The Fiction Beyond Recognition
Bentham’s warning was never against fictions as such. He understood that language cannot function without them — that obligation, right, and corporation are indispensable constructs, not errors to be eliminated. His concern was more precise and more troubling: It was with fictions that exist beyond recognition. Against constructs that conceal their own constructedness so completely that they begin to pass as necessity.
Artificial intelligence, in this sense, is not simply a misleading term. It is a fiction so thoroughly naturalized that we have largely lost the capacity to see it as one. What began as a naming decision — ambitious, perhaps convenient, certainly consequential — has accumulated across three registers simultaneously. It has captured the imagination, reorganized the symbolic order of institutions and law, and in doing so has built a wall between us and the Real of what these systems actually are. We imagine a mind. We legislate an agent. And the statistical engine underneath continues its operation, indifferent to both.
What matters, then, is not what these systems are — that question, though important, remains largely confined to technical discourse.

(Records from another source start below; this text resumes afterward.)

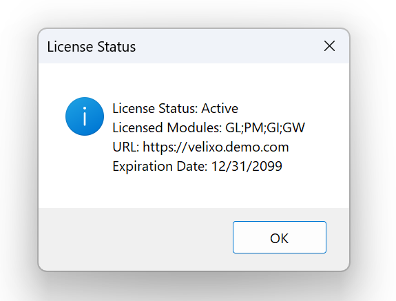Click white blank area above info icon
This screenshot has height=301, width=396.
tap(85, 79)
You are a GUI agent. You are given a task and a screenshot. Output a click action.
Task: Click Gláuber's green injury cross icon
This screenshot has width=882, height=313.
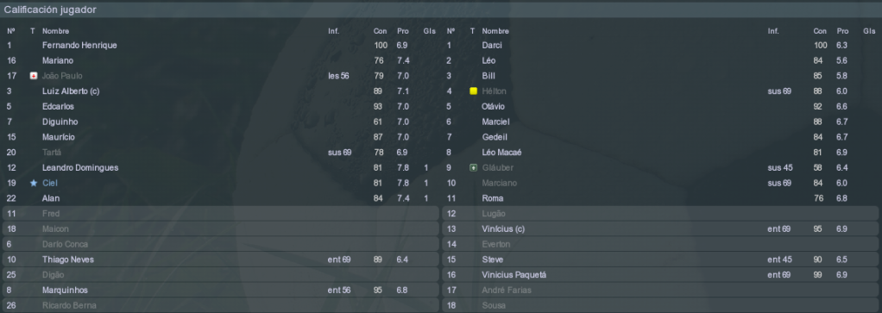point(473,167)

What matters is what we have agreed to call them, and what that agreement permits us to do: to automate judgment without attributing responsibility, to replace social bonds with their statistical simulacra, to embed a fiction so deeply into institutional structure that challenging it begins to feel like challenging reality itself.
The fiction of intelligence would be relatively harmless if recognized as one. Bentham knew this. Fictions, acknowledged, can be used carefully and revised when necessary. It is the naturalization of the fiction — its disappearance into the background of the obvious — that transforms a linguistic shortcut into a framework for action, and eventually into a structure of consequences that no one chose and everyone inherits.
We are not at the end of this process. We are somewhere near its acceleration. The question Bentham’s work leaves us with is not whether we can do without fictions — we cannot — but whether we retain the critical capacity to recognize them for what they are before the Real they conceal insists in ways we are no longer equipped to understand.